Questo arresto ha una portata storica, porta a termine un cammino di cui sono stati protagonisti Falcone e Borsellino.
Sono stato il primo pubblico ministero che ha ottenuto la condanna all’ergastolo sia di Riina che di Provenzano e anche di molti altri, però erano latitanti. La condanna è stata importantissima, però erano liberi. Il posto giusto per loro è quello in cui poi sono finiti. L’ultimo che rimaneva era Messina Denaro. Se ne parlava da anni, sembrava impossibile prenderlo. È stato catturato un grande criminale, condannato all’ergastolo più volte non solo per le stragi di Capaci e Via D’Amelio oltre che per quelle del ’93 di Roma, Firenze e Milano. Sapere che finalmente non è più libero, non solo per me ma per tutti i cittadini per bene è una bella pagina.
Lei è stato pm al primo maxiprocesso: cosa significa questo arresto considerando la storia della lotta alla mafia?
La mafia è cambiata. È un fenomeno con una storia secolare, la relazione Franchetti-Sonnino se ne occupava nel 1876. Tradizionalmente tendeva a comparire il meno possibile, non ammazzava magistrati, giornalisti, servitori dello Stato, perché questo inevitabilmente accendeva i riflettori. Con l’avvento dei corleonesi, per realizzare quello che Falcone chiamava troppo elegantemente “il disegno egemonico”, le cose cambiarono. Già nel 1979 fu ammazzato il capo della squadra mobile Boris Giuliano, poi il fratello dell’attuale presidente della Repubblica Piersanti Mattarella nel 1980, e nell’agosto di quell’anno il procuratore della Repubblica di Palermo Gaetano Costa, l’elenco è lungo. Lì la strategia diventa quella della contrapposizione militare allo Stato.
Ci fu anche una vera e propria guerra interna alla mafia?
Sì, nel 1981 scoppiò la “guerra di mafia”: i corleonesi cominciarono ad ammazzare tutti i componenti delle famiglie palermitane che non si alleavano con loro. Ci furono centinaia di omicidi, alla fine riuscirono ad accaparrarsi il vertice di Cosa nostra, organizzazione piramidale. Al vertice della piramide c’era la cosiddetta commissione che decideva tutte le attività criminali.

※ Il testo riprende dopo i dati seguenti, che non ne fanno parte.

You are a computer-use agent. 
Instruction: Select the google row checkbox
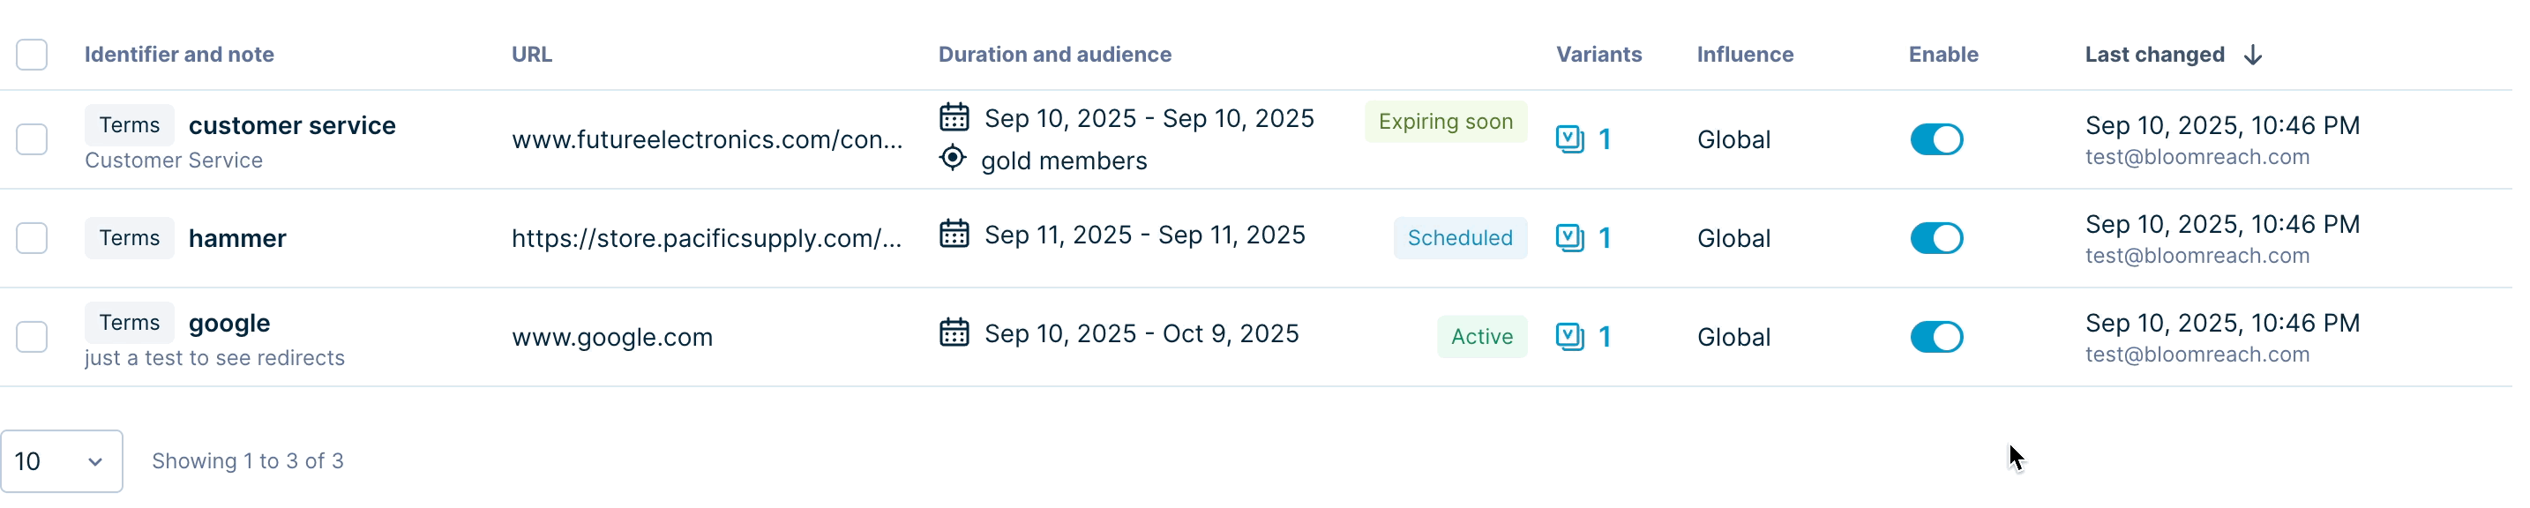31,337
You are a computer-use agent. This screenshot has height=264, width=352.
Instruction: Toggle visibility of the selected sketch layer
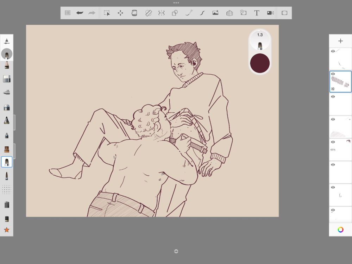point(333,74)
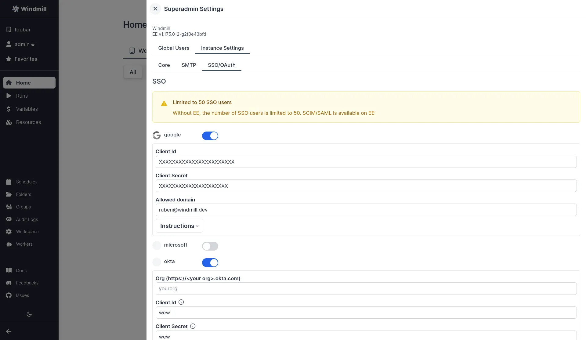Click the SMTP settings tab
586x340 pixels.
(x=189, y=65)
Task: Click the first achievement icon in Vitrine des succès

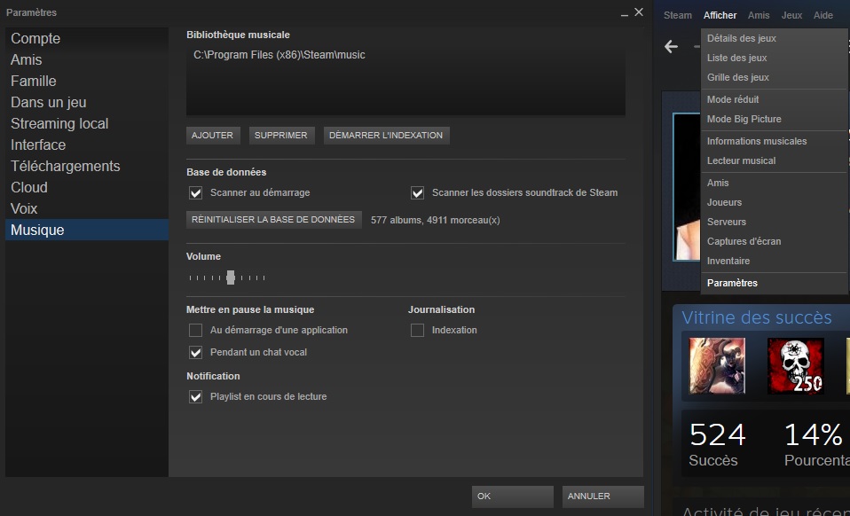Action: [717, 365]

Da lì si passò alle stragi: morirono Falcone e Borsellino e ci furono gli attentati di Roma, Firenze e Milano.
Questa strategia culminò con le stragi del ’92 dove morirono Falcone, sua moglie e tre uomini della scorta, Borsellino e cinque ragazzi della scorta tra cui una donna. Poi le stragi del ’93 a Roma, Firenze, Milano. Per Cosa nostra un fatto assolutamente inedito, perché prima di allora i loro delitti li consumavano a Palermo.
Dal ’93 si è tornò alla “clandestinità”?
Da quel momento, e sono passati trent’anni, la mafia ha completamente cambiato strategia, è tornata alla vecchia clandestinizzazione. Sono trent’anni che non ammazza più. Se ne parla meno anche dal punto di vista mediatico. Messina Denaro era l’ultimo protagonista di quella strategia. Successivamente anche lui si era adeguato. Lui era legatissimo ai corleonesi, in particolare a Salvatore Riina. Questo arresto ha un significato importante anche da questo punto di vista.
Mario Mori ha detto che la mafia adesso operativamente è finita. È così?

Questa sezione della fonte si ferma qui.